(Data entries)
Segment Open

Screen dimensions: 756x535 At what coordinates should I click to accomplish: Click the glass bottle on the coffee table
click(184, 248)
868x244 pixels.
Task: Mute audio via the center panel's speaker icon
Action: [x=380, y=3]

Segment Closed

§ **Work task**
Could you restate every record above word for word?

§ **Answer box**
Screen dimensions: 756x535 At what coordinates should I click to accomplish: Click the glass bottle on the coffee table
click(184, 248)
868x244 pixels.
Task: Mute audio via the center panel's speaker icon
Action: [x=380, y=3]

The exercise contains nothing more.